Activity: Reproduce the items below word for word, starting with the line that contains "Find the location of a" and going on through the line that contains "Looking at the". Leave the pictures out of your copy.

|---|

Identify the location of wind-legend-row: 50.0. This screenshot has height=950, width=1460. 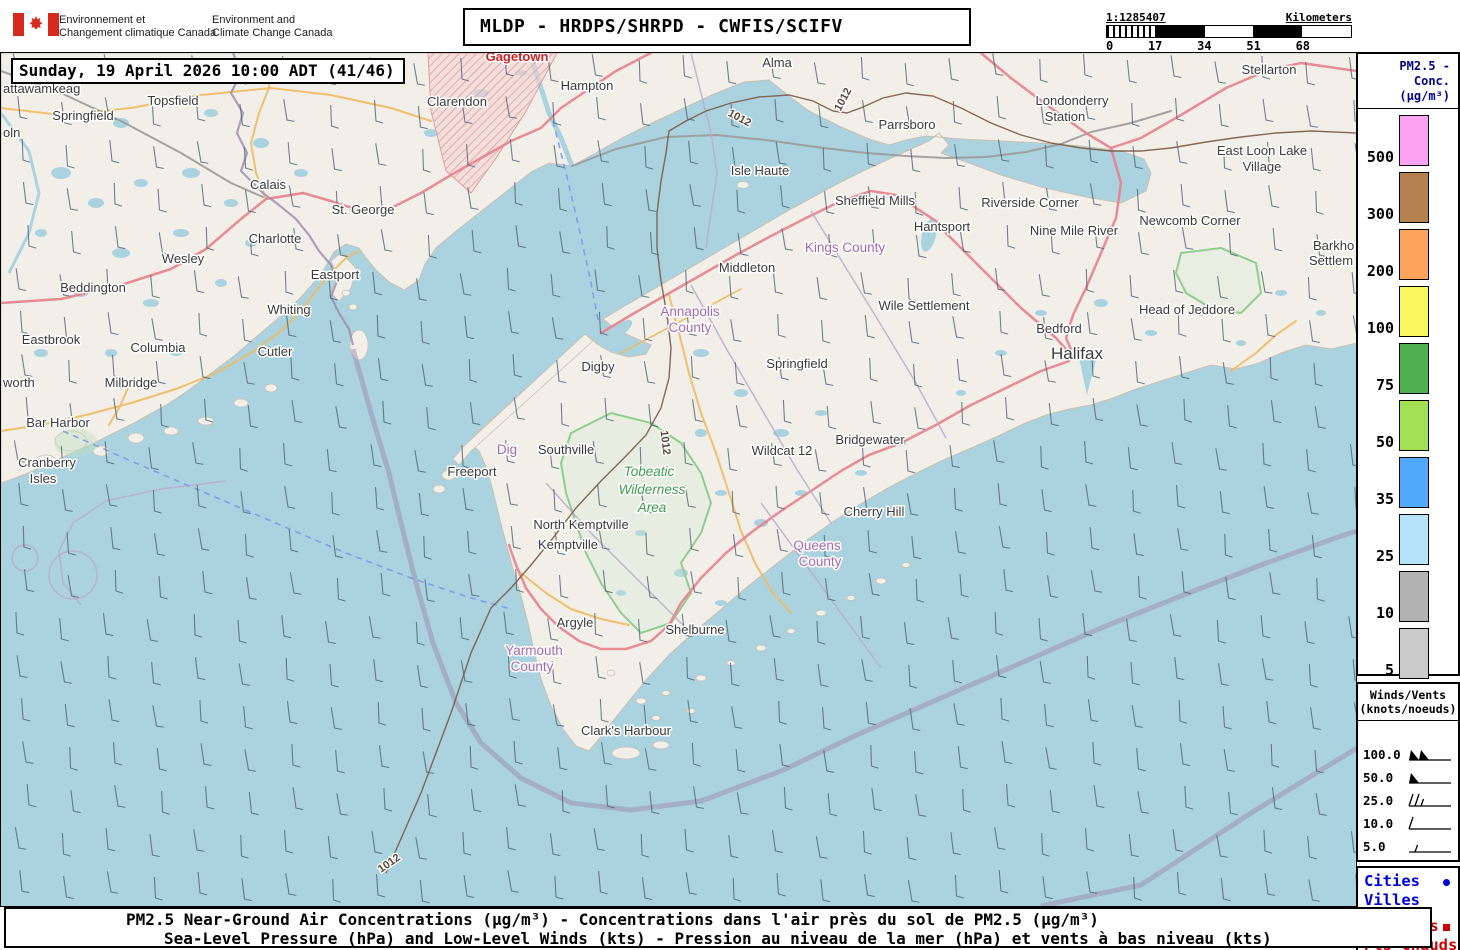
(1408, 778).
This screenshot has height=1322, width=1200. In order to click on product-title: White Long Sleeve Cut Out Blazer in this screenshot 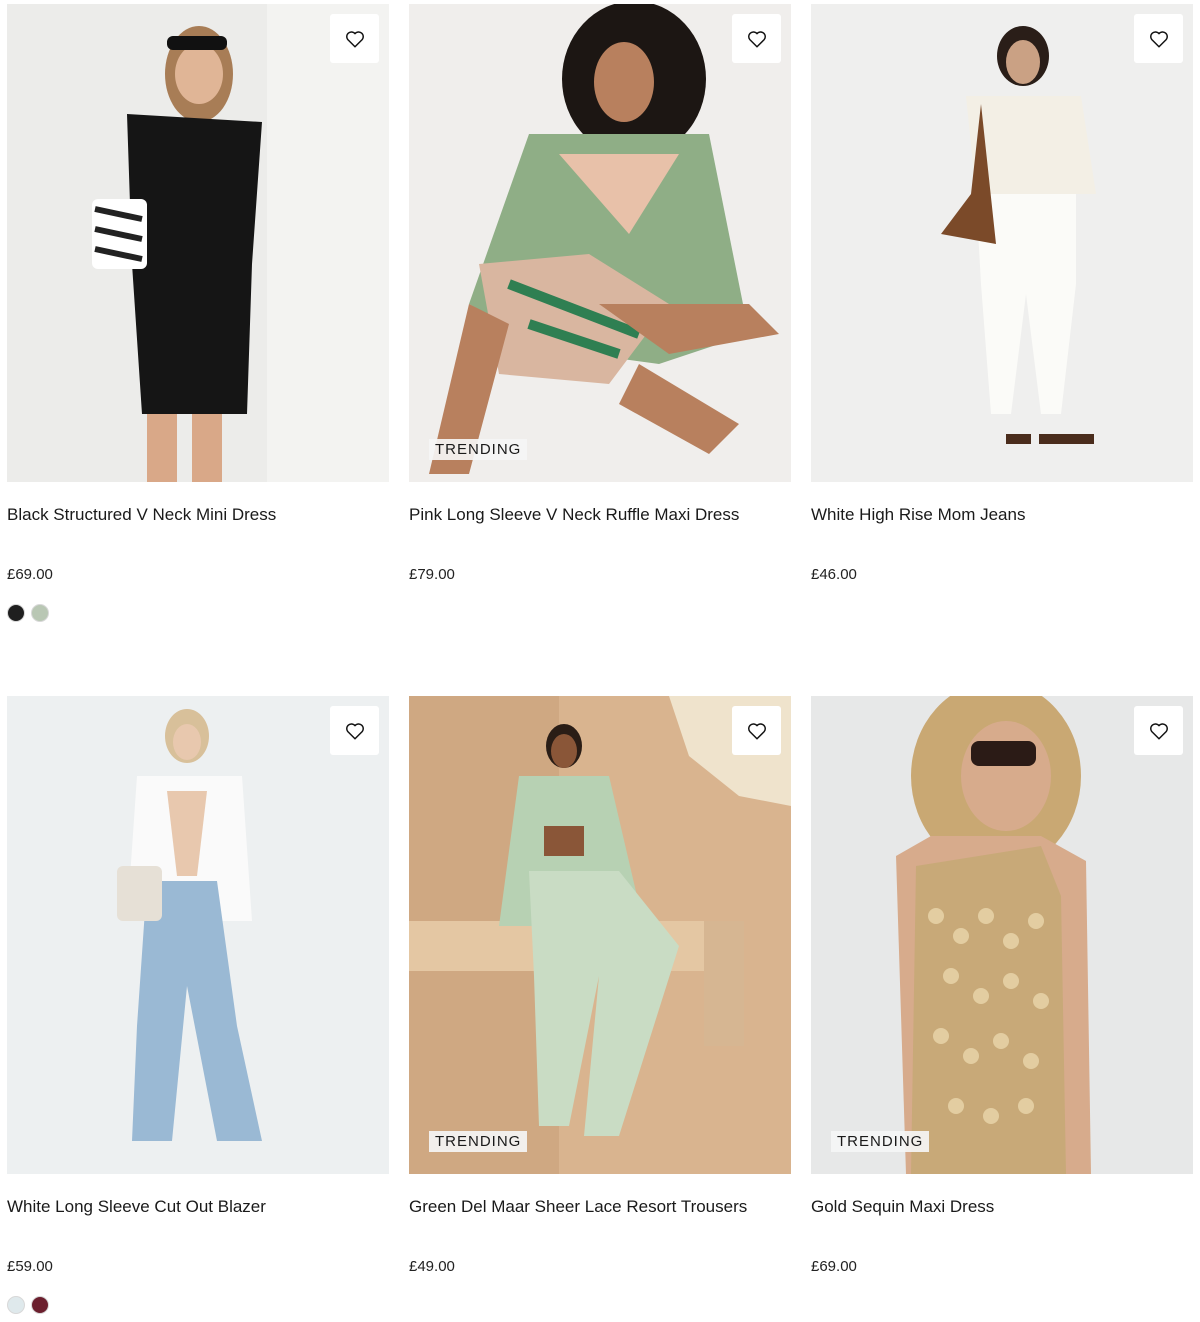, I will do `click(198, 1207)`.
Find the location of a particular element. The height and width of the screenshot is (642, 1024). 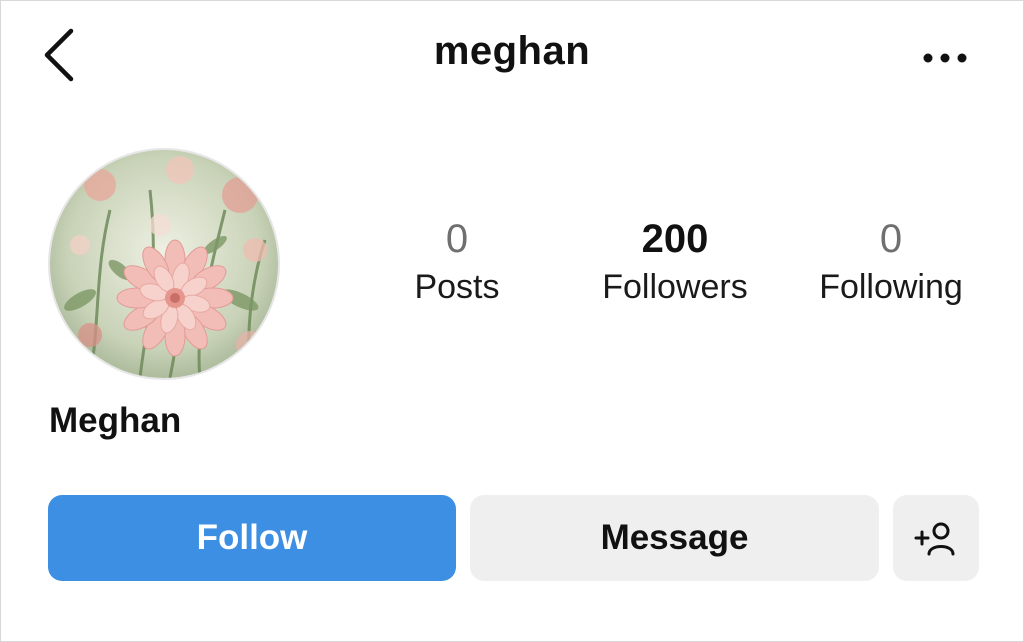

more-horizontal-icon is located at coordinates (945, 58).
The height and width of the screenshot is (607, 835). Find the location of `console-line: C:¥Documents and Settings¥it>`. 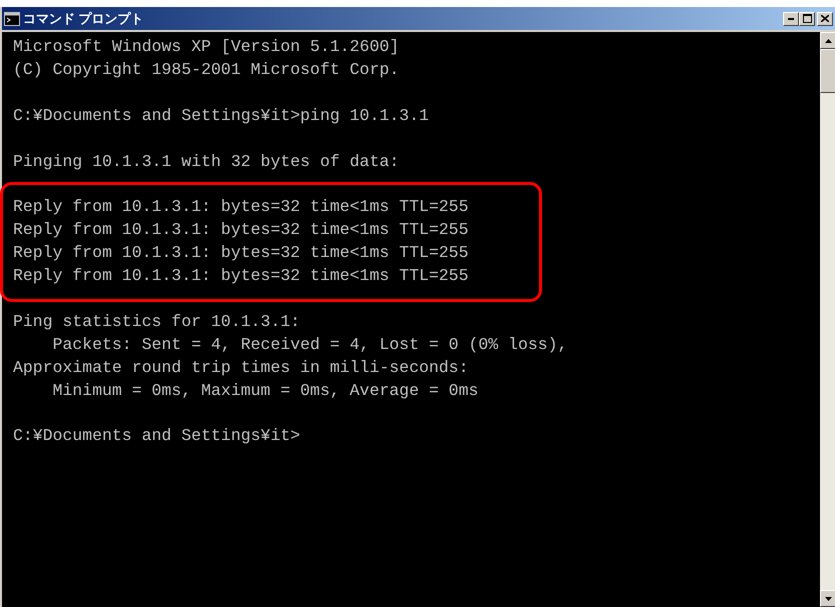

console-line: C:¥Documents and Settings¥it> is located at coordinates (156, 436).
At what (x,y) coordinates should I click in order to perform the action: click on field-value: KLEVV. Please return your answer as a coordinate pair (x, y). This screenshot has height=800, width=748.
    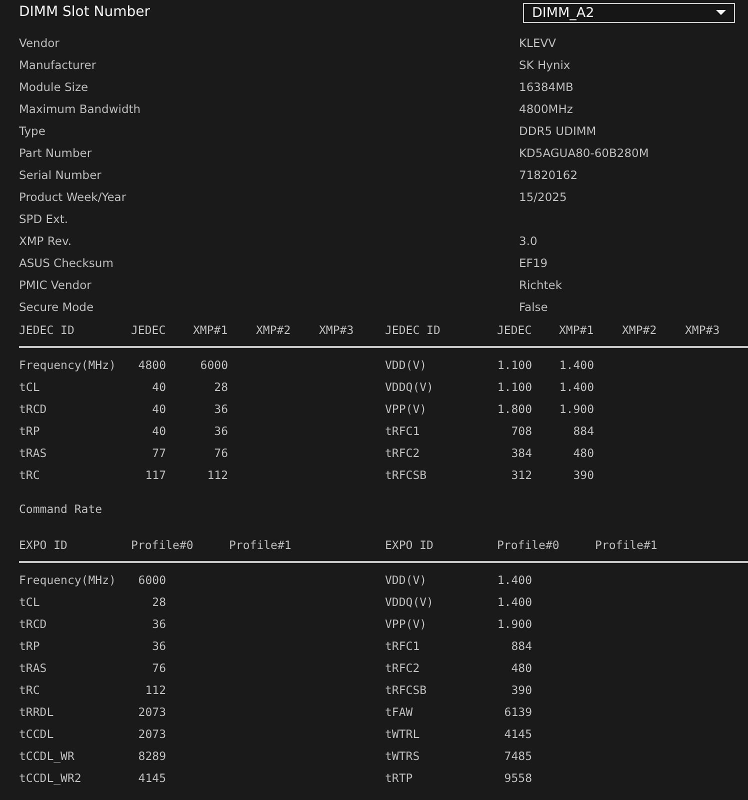
    Looking at the image, I should click on (538, 43).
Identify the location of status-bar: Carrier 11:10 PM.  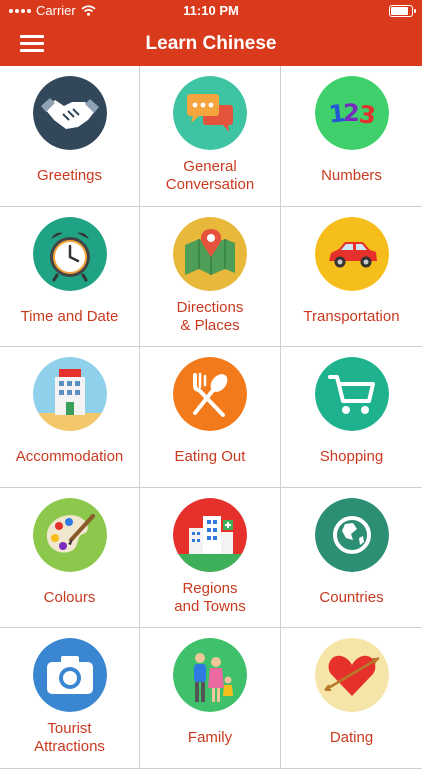
(211, 11).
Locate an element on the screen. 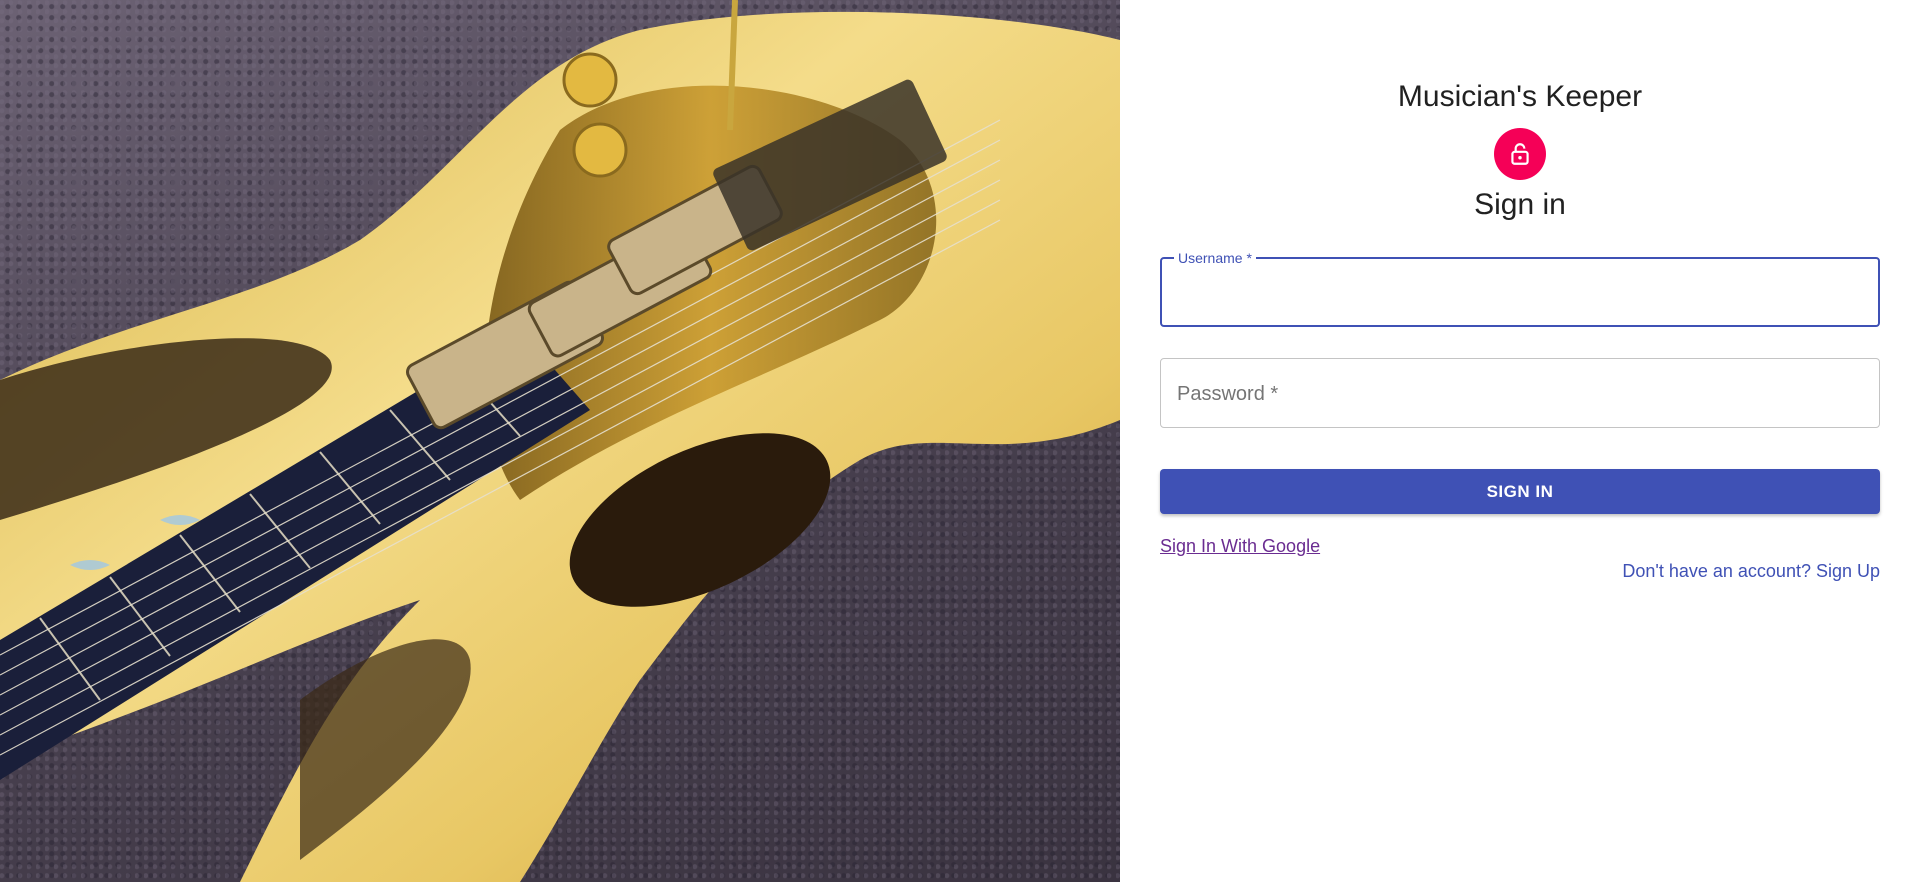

|---|

Task result:
Find the location of a particular element. The height and width of the screenshot is (642, 1024). 

more-horizontal-icon is located at coordinates (945, 58).
The height and width of the screenshot is (607, 835). Find the location of `console-line: C:¥Documents and Settings¥it>`. 

console-line: C:¥Documents and Settings¥it> is located at coordinates (156, 436).
At what (x,y) coordinates should I click in order to perform the action: click on field-value: KLEVV. Please return your answer as a coordinate pair (x, y). This screenshot has height=800, width=748.
    Looking at the image, I should click on (538, 43).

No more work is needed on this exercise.